A national rise in cardiometabolic risk factors could be partially to blame for the rise in AAMRs in the younger rural cohort, he said, as could the fact that they “have been disproportionately affected by diseases of despair, including substance use, depression, and suicidality, all of which worsened during the pandemic for multiple reasons and all of which also confer a higher risk of poor cardiovascular outcomes.”

All of the above are worsened by poor socioeconomic conditions, which were in turn also heightened by the pandemic, Wadhera added.

There's no reason that young adults in any parts of the country, rural or urban, should be experiencing an increase in cardiovascular death rates. Rishi K. Wadhera

Early on, the increased use of telehealth had some optimistic that inequalities in healthcare access might be ameliorated for rural patients, but this didn’t play out as anticipated, according to Wadhera.

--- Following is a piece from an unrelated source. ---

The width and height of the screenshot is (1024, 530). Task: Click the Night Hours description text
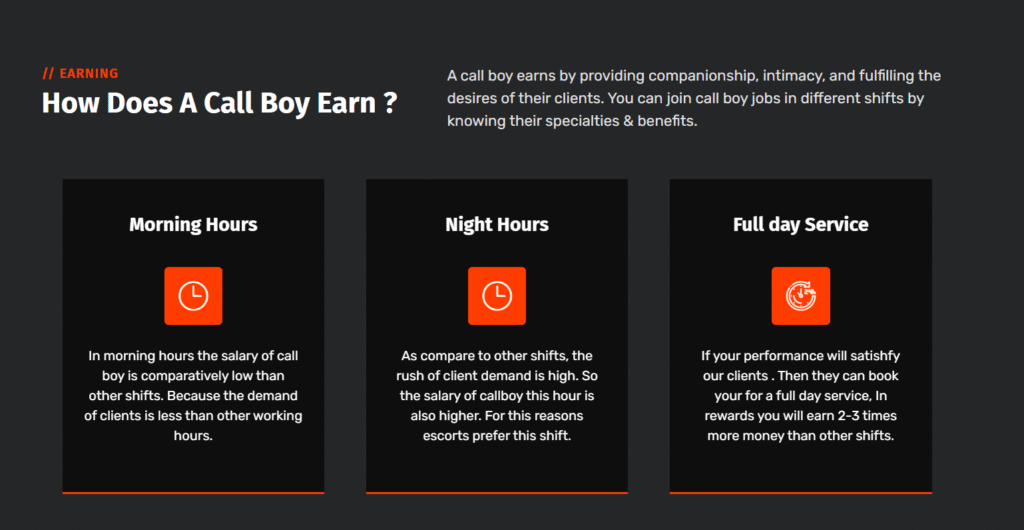497,396
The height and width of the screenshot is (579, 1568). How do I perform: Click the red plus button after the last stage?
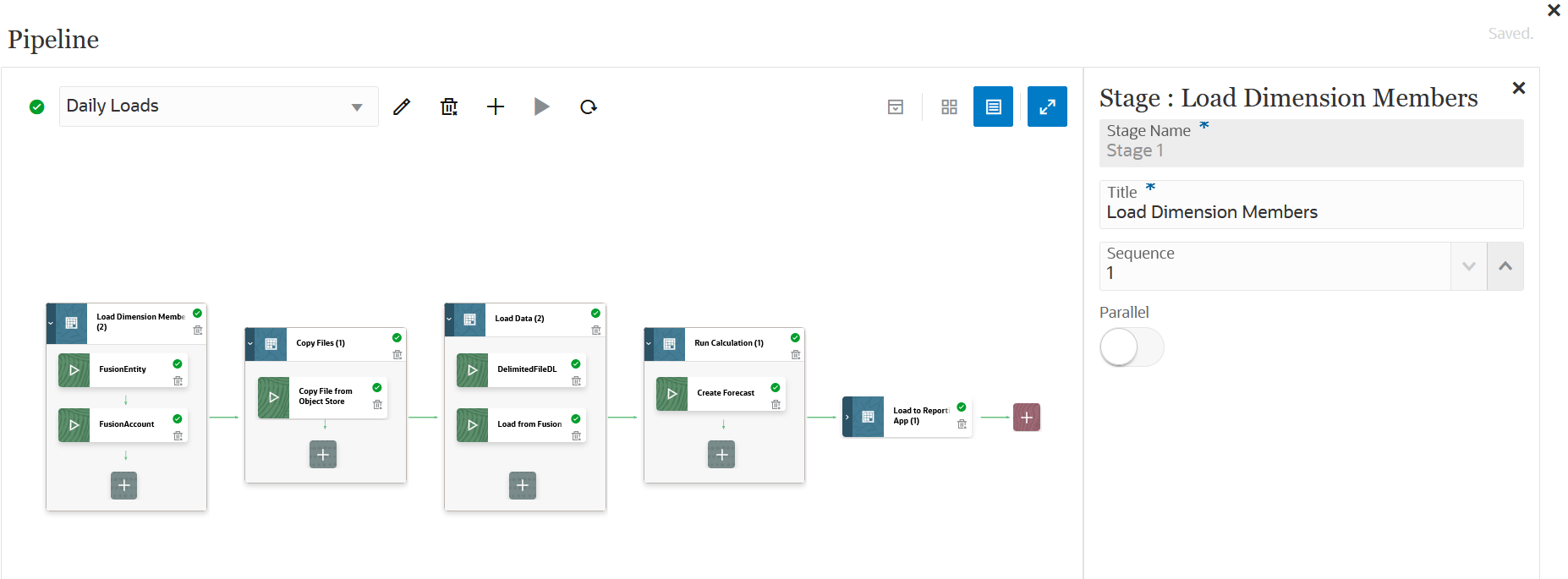point(1026,417)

“Telehealth has the potential to be an invaluable tool to bridge this gap,” he said. “But what we observed during the pandemic was that uptake of telehealth was actually greater in urban areas than in rural areas, paradoxically greater . . . . So we need to better understand how to use telehealth more effectively as a tool to get rural Americans the access healthcare that they need.” This could include investments in infrastructure so that all patients have high-speed broadband Internet, Wadhera suggested.

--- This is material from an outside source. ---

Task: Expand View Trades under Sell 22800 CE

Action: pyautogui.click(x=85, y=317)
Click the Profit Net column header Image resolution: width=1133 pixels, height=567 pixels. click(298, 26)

Ultimately, “addressing access in a vacuum is not going to be a panacea for rural health,” he concluded. “We really need to address the social risk factors that drive poor outcomes in these communities, many of which got worse during the pandemic.”

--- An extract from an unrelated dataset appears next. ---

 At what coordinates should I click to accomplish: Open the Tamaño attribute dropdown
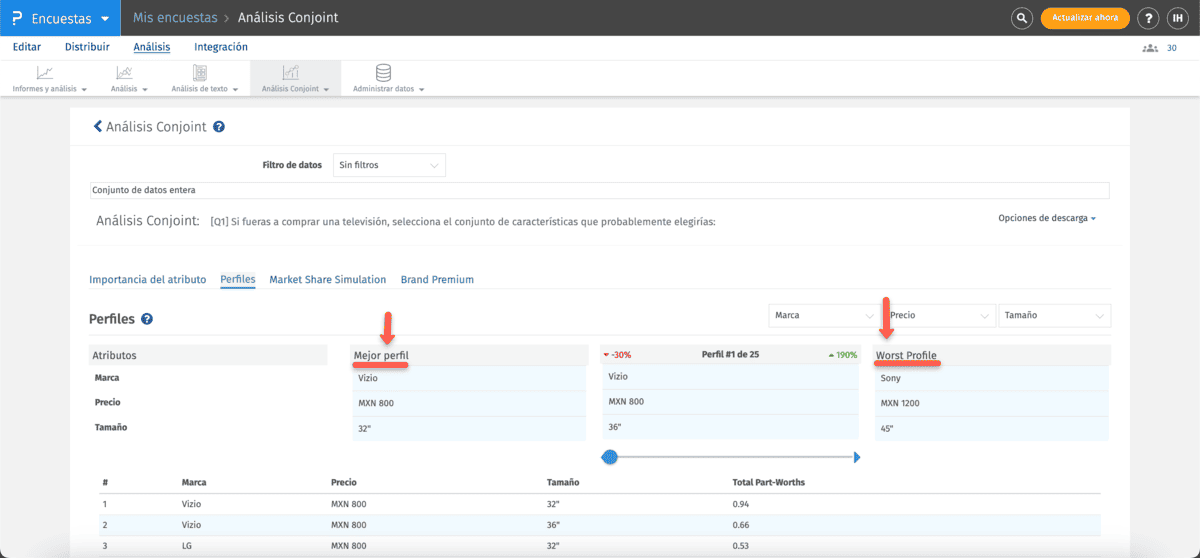(x=1054, y=315)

Al-Kindi agreed, adding that implementation studies are needed to improve care. “This report highlights the fact that, one, we should not forget about young individuals, primarily those who live in rural areas,” he said. “So the focus of the next decade of research or so should really be taking these individuals into consideration. . . . I think the future should be focused on implementation studies that focus on these populations to understand what are their community needs to understand more holistically what are the geographic and geospatial determinants of health in these regions.”

Sources
  • Marinacci L, Zheng Z, Mein S, Wadhera R. Rural-urban differences in cardiovascular mortality in the United States, 2010-2022. J Am Coll Cardiol. 2024;Epub ahead of print.

Disclosures
  • Marinacci reports receiving research support from the National Institutes of Health.
  • Wadhera reports receiving research support from the National Heart, Lung, and Blood Institute at the National Institutes of Health, the National Institute for Nursing Research at the National Institutes of Health, the American Heart Association Established Investigator Award, and the Donaghue Foundation; and serving as a consultant for Abbott, CVS Health, and Chambercardio.
  • Al-Kindi reports no relevant conflicts of interest.